Dear Simon,
By “fundamental”, I don’t imply “universal”.
I agree; “there can be no fundamental ontology of perception or of action” to paraphrase your statement about my statement. All I am saying is that, in a linguistic environment such as the patent database, or a medical EHR database, or in any database with lots of unstructured text columns (there’s that word again), the vocabulary is different from other linguistic environments. So Agent Jane has a fundamental capability for perception and action that is within human genetic tolerances, but her vocabulary is likely different from Agent Robert’s vocabulary, even if Robert has essentially the same capabilities for perception, and for many actions.
The point is simply that each agent has an initial state. There may be 73 agents with the same initial state – computer scientist – and another 178 agents with a different state – chemical engineer – but each agent grows its own vocabulary from an initial ability to discuss its own state (the infant vocabulary) into a much richer adult vocabulary.
I am in no way claiming that any one state is the same for all agents, which seems like a possible alternative to be explored though. The individual agents would still go through learning and training episodes that uniquely specialize them. That induces a bias in each agent according to his or her training experiences.

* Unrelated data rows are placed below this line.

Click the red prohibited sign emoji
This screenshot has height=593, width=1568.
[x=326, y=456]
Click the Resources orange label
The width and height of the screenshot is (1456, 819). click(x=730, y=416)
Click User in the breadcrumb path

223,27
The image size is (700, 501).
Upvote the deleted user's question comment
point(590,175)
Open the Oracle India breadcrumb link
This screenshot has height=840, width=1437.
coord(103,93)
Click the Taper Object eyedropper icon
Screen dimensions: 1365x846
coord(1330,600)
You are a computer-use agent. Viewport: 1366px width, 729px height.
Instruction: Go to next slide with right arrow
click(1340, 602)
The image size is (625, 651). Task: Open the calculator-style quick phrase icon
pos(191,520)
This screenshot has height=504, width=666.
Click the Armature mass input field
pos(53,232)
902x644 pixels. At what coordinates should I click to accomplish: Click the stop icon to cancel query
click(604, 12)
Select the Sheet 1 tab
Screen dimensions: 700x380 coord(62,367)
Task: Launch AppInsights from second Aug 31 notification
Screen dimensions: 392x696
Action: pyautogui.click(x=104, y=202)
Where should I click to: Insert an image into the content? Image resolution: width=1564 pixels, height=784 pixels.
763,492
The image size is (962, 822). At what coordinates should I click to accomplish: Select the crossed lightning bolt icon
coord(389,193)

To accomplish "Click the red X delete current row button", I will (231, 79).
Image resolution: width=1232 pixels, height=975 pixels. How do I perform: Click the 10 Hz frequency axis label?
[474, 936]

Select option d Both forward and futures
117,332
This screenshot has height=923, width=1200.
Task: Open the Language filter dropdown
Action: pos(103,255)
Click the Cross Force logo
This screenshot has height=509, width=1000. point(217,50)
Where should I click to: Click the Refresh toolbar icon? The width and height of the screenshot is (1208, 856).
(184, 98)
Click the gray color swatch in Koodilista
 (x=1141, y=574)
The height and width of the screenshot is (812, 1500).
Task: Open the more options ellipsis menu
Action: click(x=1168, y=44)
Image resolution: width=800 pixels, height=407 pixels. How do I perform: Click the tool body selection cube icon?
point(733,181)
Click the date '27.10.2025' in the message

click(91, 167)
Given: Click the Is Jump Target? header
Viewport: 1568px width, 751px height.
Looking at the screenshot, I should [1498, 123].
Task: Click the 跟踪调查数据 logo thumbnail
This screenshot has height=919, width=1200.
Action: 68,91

This is a good way to engineer agents, but human genetics is unique all the way down to the individual, if geneticists are to be believed.
-Rich
Sincerely,
Rich Cooper
EnglishLogicKernel.com
Rich AT EnglishLogicKernel DOT com
9 4 9 \ 5 2 5 - 5 7 1 2
From: ontolog-forum-bounces@xxxxxxxxxxxxxxxx [mailto:ontolog-forum-bounces@xxxxxxxxxxxxxxxx] On Behalf Of Simon Spero
Sent: Saturday, October 04, 2014 12:39 PM
To: [ontolog-forum]
Subject: Re: [ontolog-forum] Ontology vs KR
<http://ling.ed.ac.uk/~gpullum/EskimoHoax.pdf>
<http://www1.icsi.berkeley.edu/wcs/>
< http://www.yorku.ca/christo/papers/wfdt8.htm>
< http://books.google.com/books/about/Science_as_Social_Knowledge.html?id=M16zQgAACAAJ>
< http://www.amazon.com/Who-Knows-Quine-Feminist-Empiricism/dp/0877226474>
On Oct 3, 2014 9:16 PM, "Mark H Linehan" <mhl@xxxxxxxxxxx> wrote:
Regarding "... perception and action are possibly the most fundamental
objects. Therefore I suggest that the vocabulary of sentences communicating
among the agents would have names for designating perceptions and actions,
as initially present in the infant agent ...."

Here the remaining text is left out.